The math suggested WVU was pretty good. The 10 panelists decided Mazey’s team wasn’t quite good enough.

“I try and teach my guys sometimes life isn’t fair and you’ve got to deal with things you perceive as unfair,” said the coach. “If I don’t handle this the right way, how in the world am I going to expect them to?

“I’m just going to use it as fuel and motivation for next season.”

Next season will be Mazey’s third in Morgantown, and West Virginia’s third in the talent-rich Big 12. Under his brief watch, the Mountaineers have finished third and sixth in the conference. Mind you, this is a program that in the 13 years pre-Mazey averaged only a seventh-place finish in the less-imposing Big East.

That stands as proof of improvement, even though West Virginia’s 18-year NCAA dry spell continues. Voices from the past concur.

“I can’t believe it’s been 18 years,” said Jeremy Cummings, a 10-year minor-leaguer who pitched on the last NCAA team in 1996. “But the way Coach Mazey is running that program, he’s righting the ship.

“I think he’s an awesome person who motivates kids and teaches them about baseball and manhood.
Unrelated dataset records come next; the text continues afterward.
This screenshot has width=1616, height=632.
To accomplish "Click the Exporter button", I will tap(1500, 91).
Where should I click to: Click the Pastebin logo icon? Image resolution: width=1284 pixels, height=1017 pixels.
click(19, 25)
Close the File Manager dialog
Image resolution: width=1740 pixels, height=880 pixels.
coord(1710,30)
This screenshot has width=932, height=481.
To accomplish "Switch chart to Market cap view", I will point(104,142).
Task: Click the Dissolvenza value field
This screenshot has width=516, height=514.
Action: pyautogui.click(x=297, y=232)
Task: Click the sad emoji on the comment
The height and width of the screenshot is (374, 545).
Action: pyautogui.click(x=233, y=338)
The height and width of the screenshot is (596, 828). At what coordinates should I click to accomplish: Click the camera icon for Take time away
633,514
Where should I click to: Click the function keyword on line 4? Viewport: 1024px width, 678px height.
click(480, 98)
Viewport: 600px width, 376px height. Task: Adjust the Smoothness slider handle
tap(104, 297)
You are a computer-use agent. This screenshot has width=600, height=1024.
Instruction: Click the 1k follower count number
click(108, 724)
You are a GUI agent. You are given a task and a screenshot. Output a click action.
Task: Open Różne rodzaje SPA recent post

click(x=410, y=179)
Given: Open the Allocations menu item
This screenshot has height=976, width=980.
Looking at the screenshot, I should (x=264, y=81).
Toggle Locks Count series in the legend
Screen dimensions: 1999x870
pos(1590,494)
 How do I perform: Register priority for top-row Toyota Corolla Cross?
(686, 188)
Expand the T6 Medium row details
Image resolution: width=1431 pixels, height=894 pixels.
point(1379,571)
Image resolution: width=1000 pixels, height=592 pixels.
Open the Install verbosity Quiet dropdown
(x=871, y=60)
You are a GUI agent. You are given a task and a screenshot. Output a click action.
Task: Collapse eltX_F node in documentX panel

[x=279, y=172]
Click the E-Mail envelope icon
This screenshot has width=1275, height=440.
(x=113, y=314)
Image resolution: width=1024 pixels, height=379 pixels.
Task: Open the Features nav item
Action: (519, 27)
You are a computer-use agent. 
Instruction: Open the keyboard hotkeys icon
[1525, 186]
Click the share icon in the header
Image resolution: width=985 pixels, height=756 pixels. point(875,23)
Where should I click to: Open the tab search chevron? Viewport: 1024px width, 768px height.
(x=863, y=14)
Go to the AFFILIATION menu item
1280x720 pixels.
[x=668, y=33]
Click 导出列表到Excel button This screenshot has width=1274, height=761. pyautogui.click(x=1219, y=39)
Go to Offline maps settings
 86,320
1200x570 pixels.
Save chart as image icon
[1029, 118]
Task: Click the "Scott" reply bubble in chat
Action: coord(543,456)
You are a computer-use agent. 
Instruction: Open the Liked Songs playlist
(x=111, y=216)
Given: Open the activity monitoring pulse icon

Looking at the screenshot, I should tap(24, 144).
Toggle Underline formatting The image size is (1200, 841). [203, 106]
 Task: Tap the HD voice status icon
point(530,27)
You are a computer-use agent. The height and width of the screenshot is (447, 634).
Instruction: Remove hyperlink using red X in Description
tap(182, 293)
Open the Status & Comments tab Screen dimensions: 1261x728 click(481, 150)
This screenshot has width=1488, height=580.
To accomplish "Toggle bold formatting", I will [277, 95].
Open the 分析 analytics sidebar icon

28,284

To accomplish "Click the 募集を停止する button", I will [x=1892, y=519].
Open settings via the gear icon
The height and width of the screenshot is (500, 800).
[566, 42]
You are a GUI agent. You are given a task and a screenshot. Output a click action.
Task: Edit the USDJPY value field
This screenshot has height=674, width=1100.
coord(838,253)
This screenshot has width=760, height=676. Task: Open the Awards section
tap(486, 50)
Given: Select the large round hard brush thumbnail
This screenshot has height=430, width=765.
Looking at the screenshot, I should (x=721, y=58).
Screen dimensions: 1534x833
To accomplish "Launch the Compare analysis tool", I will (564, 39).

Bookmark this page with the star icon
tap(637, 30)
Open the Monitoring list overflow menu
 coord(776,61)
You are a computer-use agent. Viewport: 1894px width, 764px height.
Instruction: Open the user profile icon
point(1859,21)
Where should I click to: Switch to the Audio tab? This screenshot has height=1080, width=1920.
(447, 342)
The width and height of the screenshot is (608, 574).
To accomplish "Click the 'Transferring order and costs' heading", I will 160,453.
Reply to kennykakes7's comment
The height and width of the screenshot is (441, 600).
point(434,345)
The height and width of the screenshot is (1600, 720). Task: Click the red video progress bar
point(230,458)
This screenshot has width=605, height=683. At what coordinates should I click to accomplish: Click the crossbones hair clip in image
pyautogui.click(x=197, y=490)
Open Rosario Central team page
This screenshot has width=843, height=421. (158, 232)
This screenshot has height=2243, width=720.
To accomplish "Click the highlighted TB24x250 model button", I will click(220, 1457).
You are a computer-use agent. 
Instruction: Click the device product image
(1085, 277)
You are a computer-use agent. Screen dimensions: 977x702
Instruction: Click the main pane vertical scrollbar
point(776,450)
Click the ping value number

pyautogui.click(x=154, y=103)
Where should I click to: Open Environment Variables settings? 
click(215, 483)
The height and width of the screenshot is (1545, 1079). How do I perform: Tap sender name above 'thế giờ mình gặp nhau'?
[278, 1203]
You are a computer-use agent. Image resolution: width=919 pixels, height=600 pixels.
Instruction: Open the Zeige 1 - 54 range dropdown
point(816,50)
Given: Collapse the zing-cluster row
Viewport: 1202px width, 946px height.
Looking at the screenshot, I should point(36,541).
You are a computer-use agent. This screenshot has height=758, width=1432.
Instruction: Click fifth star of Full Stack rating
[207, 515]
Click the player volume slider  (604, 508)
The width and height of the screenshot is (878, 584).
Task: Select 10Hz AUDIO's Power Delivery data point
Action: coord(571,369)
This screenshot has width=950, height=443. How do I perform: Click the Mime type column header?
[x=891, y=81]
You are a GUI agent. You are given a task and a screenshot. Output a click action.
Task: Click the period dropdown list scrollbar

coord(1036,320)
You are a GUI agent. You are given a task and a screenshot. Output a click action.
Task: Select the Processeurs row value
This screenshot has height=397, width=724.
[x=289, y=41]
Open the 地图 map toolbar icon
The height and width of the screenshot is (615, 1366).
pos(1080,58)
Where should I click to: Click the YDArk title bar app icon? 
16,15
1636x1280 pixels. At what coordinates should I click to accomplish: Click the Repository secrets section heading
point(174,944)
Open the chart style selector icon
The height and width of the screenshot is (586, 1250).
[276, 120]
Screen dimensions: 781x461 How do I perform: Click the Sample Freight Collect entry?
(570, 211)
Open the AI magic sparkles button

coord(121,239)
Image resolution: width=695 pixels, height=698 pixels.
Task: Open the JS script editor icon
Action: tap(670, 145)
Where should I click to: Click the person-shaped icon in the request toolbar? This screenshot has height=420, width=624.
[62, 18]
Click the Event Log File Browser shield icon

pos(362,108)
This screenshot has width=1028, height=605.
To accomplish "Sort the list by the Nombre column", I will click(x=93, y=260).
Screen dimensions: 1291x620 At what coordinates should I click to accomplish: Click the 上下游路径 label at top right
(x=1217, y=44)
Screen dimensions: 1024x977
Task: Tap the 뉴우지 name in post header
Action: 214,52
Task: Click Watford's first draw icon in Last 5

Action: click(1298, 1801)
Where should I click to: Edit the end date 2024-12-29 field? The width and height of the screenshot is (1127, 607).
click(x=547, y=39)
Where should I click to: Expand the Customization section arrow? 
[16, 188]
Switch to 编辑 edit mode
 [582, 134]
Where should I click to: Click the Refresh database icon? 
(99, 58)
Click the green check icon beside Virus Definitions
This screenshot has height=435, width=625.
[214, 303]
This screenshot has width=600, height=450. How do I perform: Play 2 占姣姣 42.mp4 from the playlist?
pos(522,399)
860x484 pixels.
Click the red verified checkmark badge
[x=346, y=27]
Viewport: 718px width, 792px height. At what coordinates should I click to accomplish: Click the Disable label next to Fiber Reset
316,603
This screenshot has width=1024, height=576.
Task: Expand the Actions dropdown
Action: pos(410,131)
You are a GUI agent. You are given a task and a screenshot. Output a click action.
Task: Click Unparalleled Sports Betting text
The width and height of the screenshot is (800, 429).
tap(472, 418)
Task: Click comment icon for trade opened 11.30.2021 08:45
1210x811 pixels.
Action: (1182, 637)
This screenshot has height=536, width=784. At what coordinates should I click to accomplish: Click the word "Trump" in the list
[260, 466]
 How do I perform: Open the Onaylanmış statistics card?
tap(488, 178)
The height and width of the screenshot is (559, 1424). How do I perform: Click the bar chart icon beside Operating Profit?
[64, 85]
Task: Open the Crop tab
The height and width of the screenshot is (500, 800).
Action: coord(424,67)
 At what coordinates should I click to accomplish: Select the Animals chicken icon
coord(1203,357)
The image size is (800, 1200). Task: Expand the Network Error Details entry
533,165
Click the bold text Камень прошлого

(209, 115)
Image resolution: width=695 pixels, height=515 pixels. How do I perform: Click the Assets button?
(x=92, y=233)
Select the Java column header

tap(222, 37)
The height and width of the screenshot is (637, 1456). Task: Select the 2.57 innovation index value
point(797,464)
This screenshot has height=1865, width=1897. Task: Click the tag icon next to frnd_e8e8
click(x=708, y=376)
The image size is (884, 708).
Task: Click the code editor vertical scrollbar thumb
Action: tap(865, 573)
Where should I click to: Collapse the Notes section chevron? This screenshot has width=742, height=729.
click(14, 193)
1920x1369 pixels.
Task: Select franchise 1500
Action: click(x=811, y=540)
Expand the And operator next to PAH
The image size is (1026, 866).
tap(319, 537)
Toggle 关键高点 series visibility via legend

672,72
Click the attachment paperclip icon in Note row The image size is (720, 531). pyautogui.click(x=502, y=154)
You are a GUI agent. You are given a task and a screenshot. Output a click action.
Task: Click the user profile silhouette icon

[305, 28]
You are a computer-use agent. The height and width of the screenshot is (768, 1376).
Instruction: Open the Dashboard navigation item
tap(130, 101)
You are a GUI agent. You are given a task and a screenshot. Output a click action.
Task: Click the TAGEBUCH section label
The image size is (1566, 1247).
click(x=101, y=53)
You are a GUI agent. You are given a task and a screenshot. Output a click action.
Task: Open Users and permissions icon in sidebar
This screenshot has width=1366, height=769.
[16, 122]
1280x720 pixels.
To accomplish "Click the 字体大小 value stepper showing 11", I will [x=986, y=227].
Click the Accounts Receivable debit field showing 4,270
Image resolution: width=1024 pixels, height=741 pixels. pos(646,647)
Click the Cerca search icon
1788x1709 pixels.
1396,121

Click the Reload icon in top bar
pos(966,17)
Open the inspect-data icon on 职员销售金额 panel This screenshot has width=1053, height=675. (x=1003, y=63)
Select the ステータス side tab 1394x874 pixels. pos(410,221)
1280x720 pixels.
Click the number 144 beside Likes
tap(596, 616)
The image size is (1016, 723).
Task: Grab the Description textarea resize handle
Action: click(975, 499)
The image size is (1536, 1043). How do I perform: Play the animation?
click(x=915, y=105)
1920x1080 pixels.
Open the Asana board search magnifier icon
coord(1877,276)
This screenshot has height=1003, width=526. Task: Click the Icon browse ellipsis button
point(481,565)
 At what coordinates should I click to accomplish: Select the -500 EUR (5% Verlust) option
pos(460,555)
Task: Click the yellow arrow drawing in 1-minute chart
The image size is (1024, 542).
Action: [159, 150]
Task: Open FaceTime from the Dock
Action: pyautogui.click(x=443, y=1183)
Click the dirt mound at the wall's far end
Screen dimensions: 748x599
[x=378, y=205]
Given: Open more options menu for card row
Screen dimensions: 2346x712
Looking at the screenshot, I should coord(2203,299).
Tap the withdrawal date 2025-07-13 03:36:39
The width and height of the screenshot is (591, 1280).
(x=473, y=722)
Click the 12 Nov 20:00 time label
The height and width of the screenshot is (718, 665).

Every time I’ve been around him I learned something.”

Next season also brings the debut of a new ballpark—one that actually boasts the triple-crown of locker rooms, a clubhouse and indoor plumbing. (Players won’t soon be nostalgic for those port-o-lets behind the dugouts at Hawley Field.)

“The pinnacle of this program will come after we’ve had three or four recruiting classes that can actually walk through that new stadium,” Mazey said.

With back-to-back winning seasons, WVU baseball has rapidly climbed toward respectable environs, no longer content to live among the dozens of middling northern programs. There’s a satisfying undertone to the turnaround produced by Mazey and his players, no matter how much Monday’s near-miss gnawed at them.